Apply the rules step by step
- R1: First statement → 100 is a leader.
- R2 (targets of jumps):
- Line 103 jumps to 105.
- Line 105 jumps to 107.
- Lines 104 and 106 jump to 111.
- Line 110 jumps to 103.
So 103, 105, 107, 111 are leaders.
- R3 (statements after jumps):
- After 103 (conditional jump) → 104 is a leader.
- After 104 (goto) → 105 (already marked).
- After 105 (conditional jump) → 106 is a leader.
- After 106 (goto) → 107 (already marked).
- After 110 (goto) → 111 (already marked).
Collect all unique leaders: 100, 103, 104, 105, 106, 107, 111.

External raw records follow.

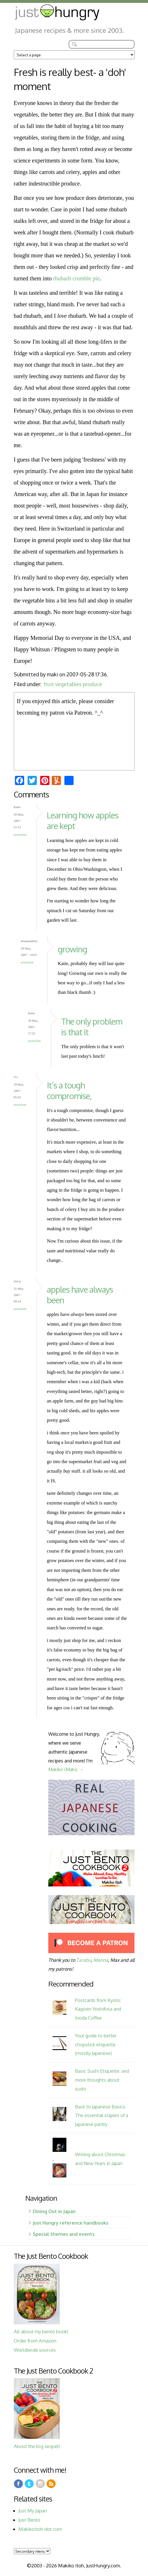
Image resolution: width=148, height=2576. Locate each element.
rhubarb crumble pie (76, 278)
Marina (100, 1960)
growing (72, 949)
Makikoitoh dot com (40, 2529)
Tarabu (83, 1960)
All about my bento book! (41, 2331)
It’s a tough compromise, (69, 1090)
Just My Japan (32, 2511)
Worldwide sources (35, 2350)
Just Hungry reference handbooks (70, 2223)
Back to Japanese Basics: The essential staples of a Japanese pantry (101, 2115)
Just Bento (29, 2520)
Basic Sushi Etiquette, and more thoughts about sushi (102, 2080)
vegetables (68, 684)
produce (92, 684)
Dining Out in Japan (54, 2211)
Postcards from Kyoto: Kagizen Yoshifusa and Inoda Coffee (98, 2009)
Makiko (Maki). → (66, 1769)
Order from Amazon (35, 2341)
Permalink (20, 834)
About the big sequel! (37, 2446)
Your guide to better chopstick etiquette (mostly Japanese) (95, 2044)
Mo (16, 1077)
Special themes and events (64, 2234)
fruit (49, 684)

Why others are not leaders
- 101, 102, 108, 109, 110, 112 are neither the first statement, nor jump targets, nor immediately after jumps.
- Note: line 110 is itself a jump, but a line becomes a leader only if it is a target or follows a jump—not merely because it is a jump.
Therefore, the set of LEADERS is exactly 100, 103, 104, 105, 106, 107, 111, matching Option 4.